- **What the task requires**:
Exactly as given, transcribe each entry that follows.
(Exercise input)
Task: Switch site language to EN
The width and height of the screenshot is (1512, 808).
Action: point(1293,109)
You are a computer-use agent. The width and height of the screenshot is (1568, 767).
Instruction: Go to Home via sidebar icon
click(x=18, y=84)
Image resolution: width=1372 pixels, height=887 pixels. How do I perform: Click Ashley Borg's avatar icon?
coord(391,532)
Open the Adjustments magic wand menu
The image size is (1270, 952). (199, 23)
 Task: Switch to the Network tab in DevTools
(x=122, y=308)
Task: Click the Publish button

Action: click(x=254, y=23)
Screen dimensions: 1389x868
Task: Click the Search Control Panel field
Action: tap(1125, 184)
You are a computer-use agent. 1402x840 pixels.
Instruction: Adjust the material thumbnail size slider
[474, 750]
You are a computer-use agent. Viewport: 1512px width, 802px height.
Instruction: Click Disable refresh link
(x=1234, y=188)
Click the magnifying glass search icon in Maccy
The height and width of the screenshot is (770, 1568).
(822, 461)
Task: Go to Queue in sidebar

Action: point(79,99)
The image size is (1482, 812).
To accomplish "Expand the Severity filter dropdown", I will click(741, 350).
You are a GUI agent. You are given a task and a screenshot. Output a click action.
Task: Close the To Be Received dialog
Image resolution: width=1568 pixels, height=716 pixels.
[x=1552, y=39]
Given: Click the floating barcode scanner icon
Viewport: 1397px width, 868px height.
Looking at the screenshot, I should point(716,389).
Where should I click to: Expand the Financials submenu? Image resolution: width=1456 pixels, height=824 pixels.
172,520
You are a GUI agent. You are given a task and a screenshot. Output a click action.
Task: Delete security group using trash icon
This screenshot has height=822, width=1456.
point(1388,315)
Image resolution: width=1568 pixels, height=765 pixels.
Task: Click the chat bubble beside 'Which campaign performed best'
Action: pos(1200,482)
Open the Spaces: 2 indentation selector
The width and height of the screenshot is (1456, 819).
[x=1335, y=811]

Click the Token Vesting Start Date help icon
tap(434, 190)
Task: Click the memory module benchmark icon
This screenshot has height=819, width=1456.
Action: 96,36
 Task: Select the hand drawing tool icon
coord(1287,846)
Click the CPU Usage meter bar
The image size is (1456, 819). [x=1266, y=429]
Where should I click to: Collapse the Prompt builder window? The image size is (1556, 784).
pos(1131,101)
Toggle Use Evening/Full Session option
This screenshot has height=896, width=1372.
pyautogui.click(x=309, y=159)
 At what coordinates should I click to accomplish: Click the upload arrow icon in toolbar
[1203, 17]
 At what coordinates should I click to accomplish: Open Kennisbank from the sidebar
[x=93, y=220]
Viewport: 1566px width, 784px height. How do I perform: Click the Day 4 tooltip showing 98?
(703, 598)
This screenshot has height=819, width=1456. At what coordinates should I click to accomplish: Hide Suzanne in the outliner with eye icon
(End Exercise input)
- **Task result**:
Task: Switch site language to EN
The width and height of the screenshot is (1512, 808).
Action: point(1293,109)
You are a computer-use agent. The width and height of the screenshot is (1568, 767).
Instruction: Go to Home via sidebar icon
click(x=18, y=84)
Image resolution: width=1372 pixels, height=887 pixels. How do I perform: Click Ashley Borg's avatar icon?
coord(391,532)
Open the Adjustments magic wand menu
The image size is (1270, 952). (199, 23)
 Task: Switch to the Network tab in DevTools
(x=122, y=308)
Task: Click the Publish button

Action: click(x=254, y=23)
Screen dimensions: 1389x868
Task: Click the Search Control Panel field
Action: tap(1125, 184)
You are a computer-use agent. 1402x840 pixels.
Instruction: Adjust the material thumbnail size slider
[474, 750]
You are a computer-use agent. Viewport: 1512px width, 802px height.
Instruction: Click Disable refresh link
(x=1234, y=188)
Click the magnifying glass search icon in Maccy
The height and width of the screenshot is (770, 1568).
(822, 461)
Task: Go to Queue in sidebar

Action: point(79,99)
The image size is (1482, 812).
To accomplish "Expand the Severity filter dropdown", I will click(741, 350).
You are a GUI agent. You are given a task and a screenshot. Output a click action.
Task: Close the To Be Received dialog
Image resolution: width=1568 pixels, height=716 pixels.
[x=1552, y=39]
Given: Click the floating barcode scanner icon
Viewport: 1397px width, 868px height.
Looking at the screenshot, I should point(716,389).
Where should I click to: Expand the Financials submenu? Image resolution: width=1456 pixels, height=824 pixels.
172,520
You are a GUI agent. You are given a task and a screenshot. Output a click action.
Task: Delete security group using trash icon
This screenshot has height=822, width=1456.
point(1388,315)
Image resolution: width=1568 pixels, height=765 pixels.
Task: Click the chat bubble beside 'Which campaign performed best'
Action: pos(1200,482)
Open the Spaces: 2 indentation selector
The width and height of the screenshot is (1456, 819).
[x=1335, y=811]

Click the Token Vesting Start Date help icon
tap(434, 190)
Task: Click the memory module benchmark icon
This screenshot has height=819, width=1456.
Action: 96,36
 Task: Select the hand drawing tool icon
coord(1287,846)
Click the CPU Usage meter bar
The image size is (1456, 819). [x=1266, y=429]
Where should I click to: Collapse the Prompt builder window? The image size is (1556, 784).
pos(1131,101)
Toggle Use Evening/Full Session option
This screenshot has height=896, width=1372.
pyautogui.click(x=309, y=159)
 At what coordinates should I click to accomplish: Click the upload arrow icon in toolbar
[1203, 17]
 At what coordinates should I click to accomplish: Open Kennisbank from the sidebar
[x=93, y=220]
Viewport: 1566px width, 784px height. How do I perform: Click the Day 4 tooltip showing 98?
(703, 598)
This screenshot has height=819, width=1456. At what coordinates should I click to accomplish: Hide Suzanne in the outliner with eye icon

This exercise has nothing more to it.